* **TASK PROMPT**
Only the number should be given: how many lines below contain "will".

* **DATASET EXTRACT**
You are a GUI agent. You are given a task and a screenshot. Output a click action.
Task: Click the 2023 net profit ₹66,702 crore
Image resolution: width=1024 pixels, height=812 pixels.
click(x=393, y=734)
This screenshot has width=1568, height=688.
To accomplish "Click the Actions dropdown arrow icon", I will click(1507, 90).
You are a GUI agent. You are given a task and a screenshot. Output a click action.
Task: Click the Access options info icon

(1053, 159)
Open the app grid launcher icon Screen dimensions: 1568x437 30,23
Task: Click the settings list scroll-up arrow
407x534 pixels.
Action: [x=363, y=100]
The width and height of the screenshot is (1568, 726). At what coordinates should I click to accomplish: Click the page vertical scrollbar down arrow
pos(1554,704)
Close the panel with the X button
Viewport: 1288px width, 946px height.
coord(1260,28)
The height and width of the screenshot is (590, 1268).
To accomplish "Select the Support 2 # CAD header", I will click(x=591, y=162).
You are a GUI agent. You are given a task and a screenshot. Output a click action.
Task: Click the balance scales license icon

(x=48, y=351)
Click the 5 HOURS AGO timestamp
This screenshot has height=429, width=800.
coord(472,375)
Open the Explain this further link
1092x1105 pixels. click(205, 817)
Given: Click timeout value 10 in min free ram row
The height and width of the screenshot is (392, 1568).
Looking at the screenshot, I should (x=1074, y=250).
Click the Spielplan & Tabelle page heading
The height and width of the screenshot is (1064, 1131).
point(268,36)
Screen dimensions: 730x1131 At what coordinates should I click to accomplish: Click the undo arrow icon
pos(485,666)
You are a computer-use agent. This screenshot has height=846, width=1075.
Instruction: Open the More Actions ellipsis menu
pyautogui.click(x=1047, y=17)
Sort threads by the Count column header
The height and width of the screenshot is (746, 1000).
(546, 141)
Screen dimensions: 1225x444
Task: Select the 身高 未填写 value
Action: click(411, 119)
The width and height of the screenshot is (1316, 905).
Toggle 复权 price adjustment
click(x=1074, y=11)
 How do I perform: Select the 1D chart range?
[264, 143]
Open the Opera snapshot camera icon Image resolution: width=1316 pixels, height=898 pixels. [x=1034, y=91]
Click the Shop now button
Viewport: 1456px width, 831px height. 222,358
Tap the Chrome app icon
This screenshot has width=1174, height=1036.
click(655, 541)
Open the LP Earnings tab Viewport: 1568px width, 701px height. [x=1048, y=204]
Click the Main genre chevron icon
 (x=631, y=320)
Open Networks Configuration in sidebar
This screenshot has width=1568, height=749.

* **THE COMPLETED TASK**
2